== Segment start ==

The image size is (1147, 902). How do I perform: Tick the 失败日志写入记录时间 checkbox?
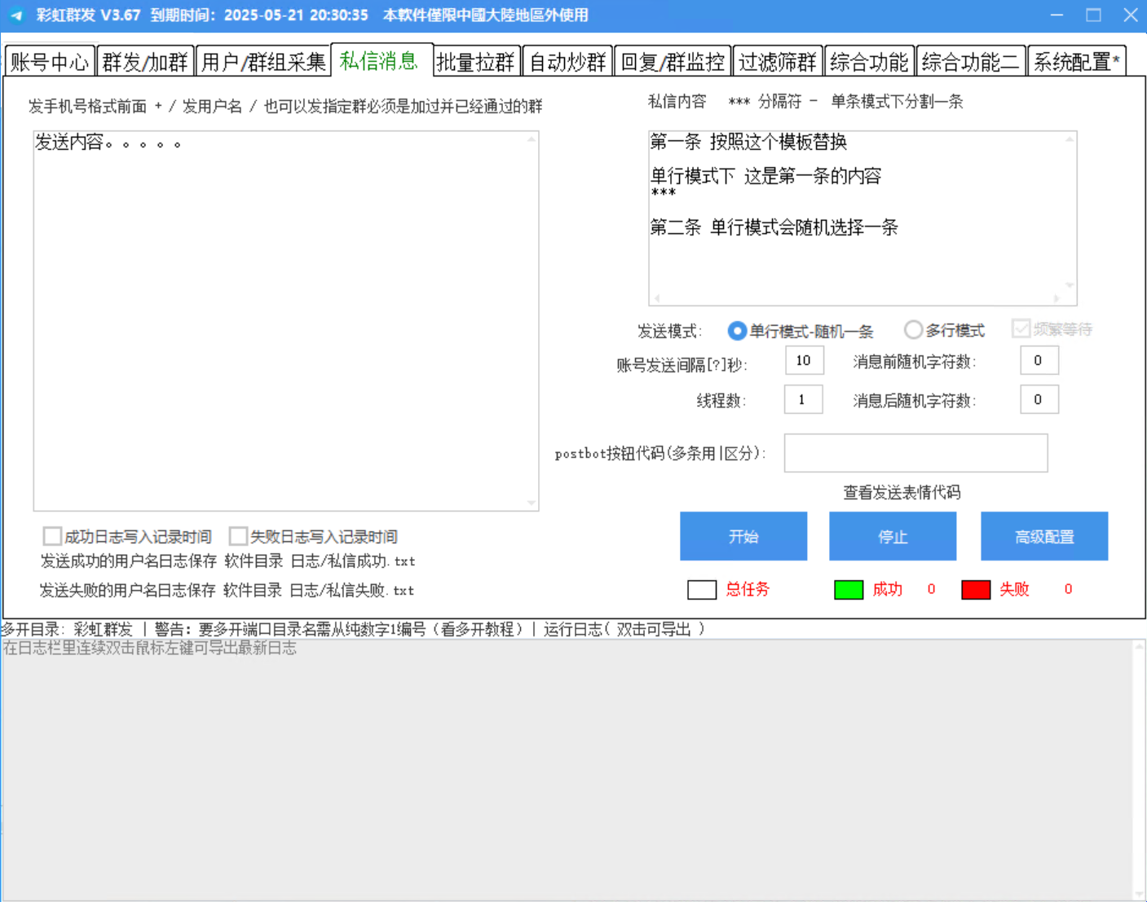[x=239, y=536]
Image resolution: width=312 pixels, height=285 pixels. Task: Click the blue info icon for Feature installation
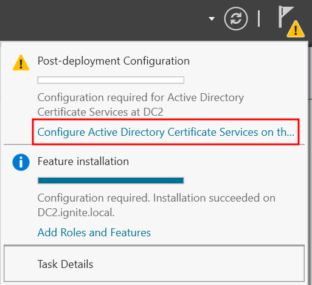tap(21, 162)
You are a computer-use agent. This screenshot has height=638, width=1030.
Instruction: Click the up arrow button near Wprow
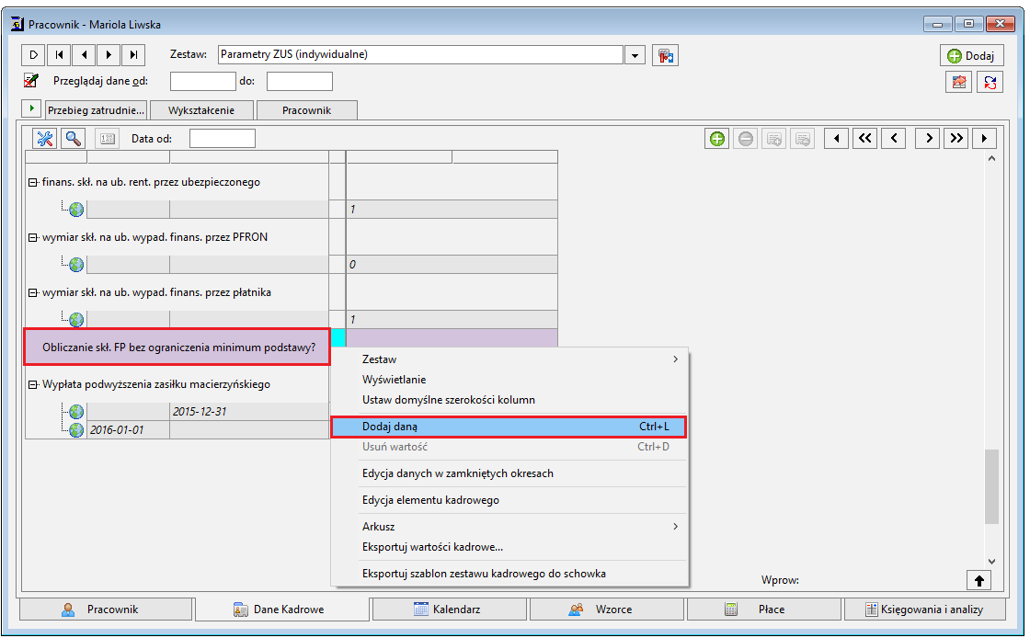979,580
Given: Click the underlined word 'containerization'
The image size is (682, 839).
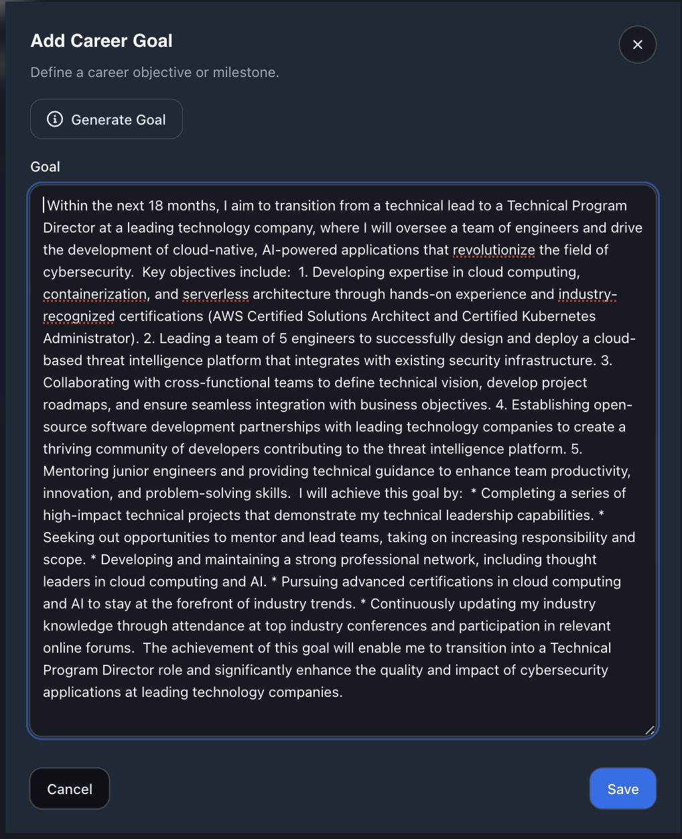Looking at the screenshot, I should 94,294.
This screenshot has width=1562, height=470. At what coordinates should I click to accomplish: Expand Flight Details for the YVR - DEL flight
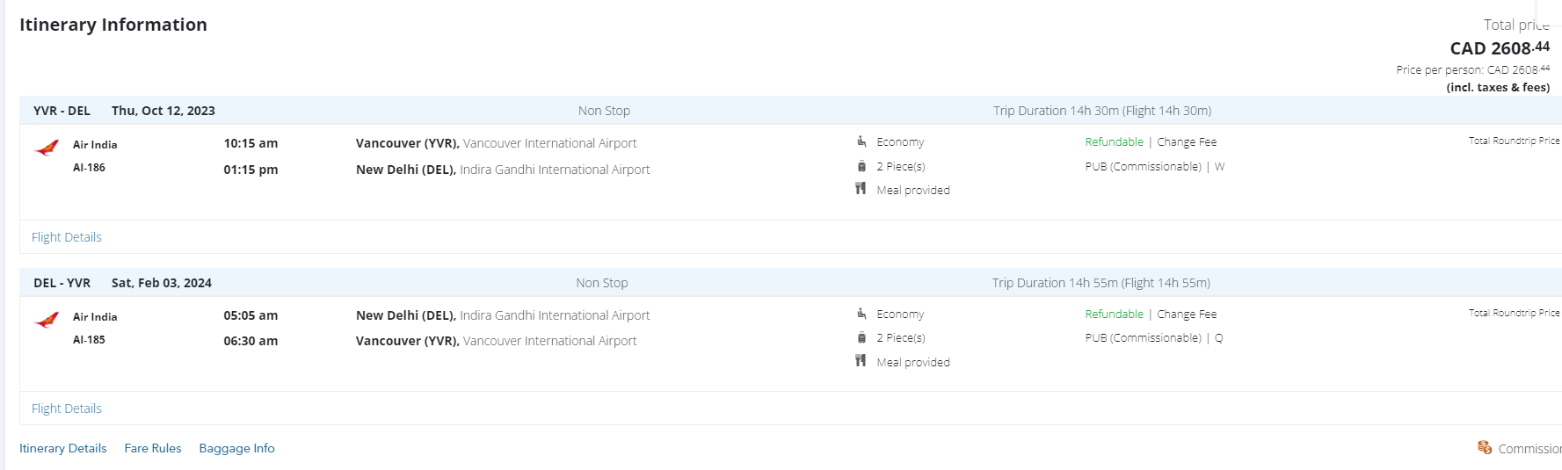tap(67, 237)
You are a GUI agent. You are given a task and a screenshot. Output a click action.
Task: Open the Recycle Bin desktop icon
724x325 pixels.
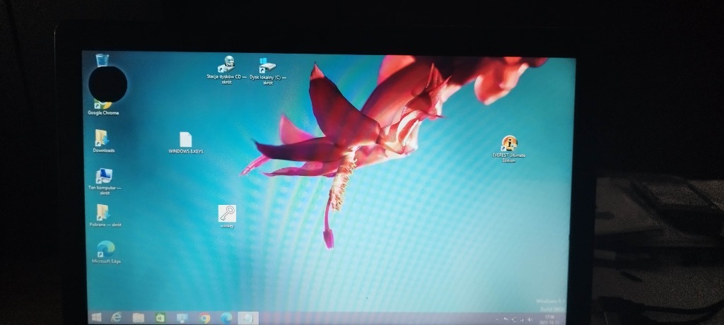[102, 60]

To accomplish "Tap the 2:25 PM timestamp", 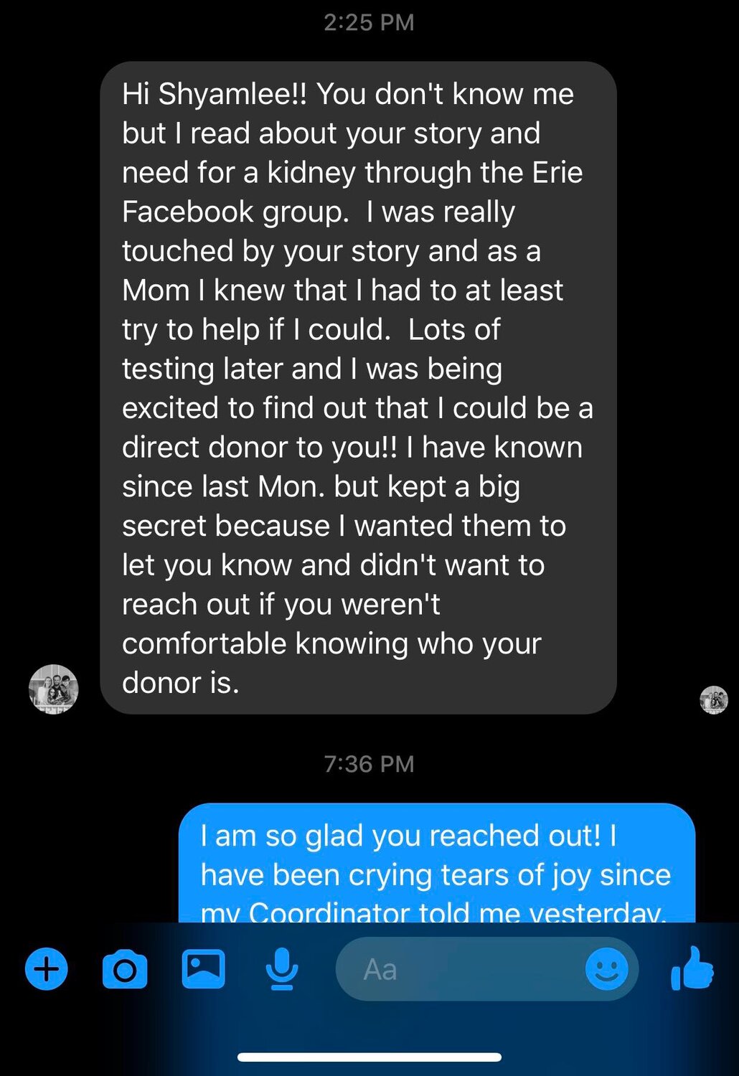I will pyautogui.click(x=369, y=22).
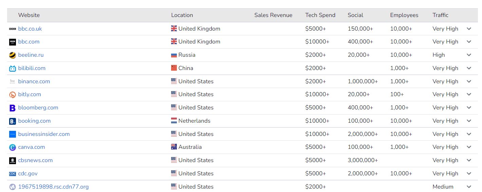Image resolution: width=482 pixels, height=192 pixels.
Task: Expand the businessinsider.com row chevron
Action: coord(469,134)
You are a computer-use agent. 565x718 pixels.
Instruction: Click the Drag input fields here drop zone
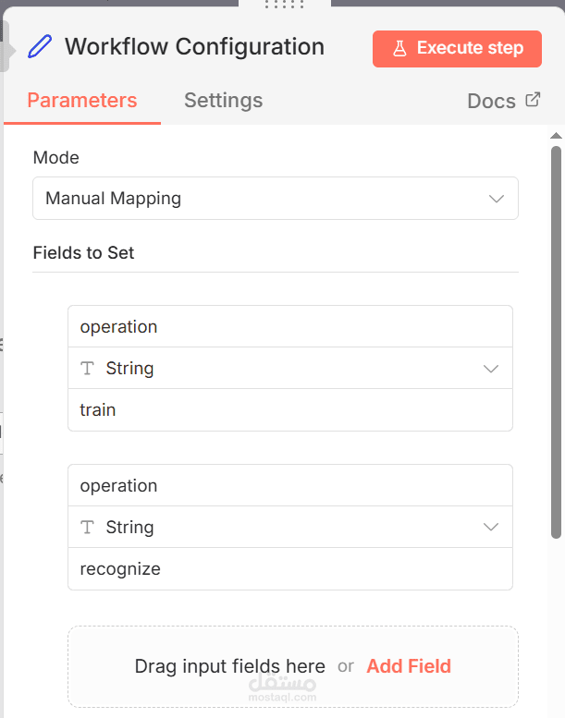coord(230,666)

== Segment end ==

▶ [Exercise requirements]: From the entries above, say how many lines contain "computer". Only the number is wanted.

▶ [Answer for the task]: 2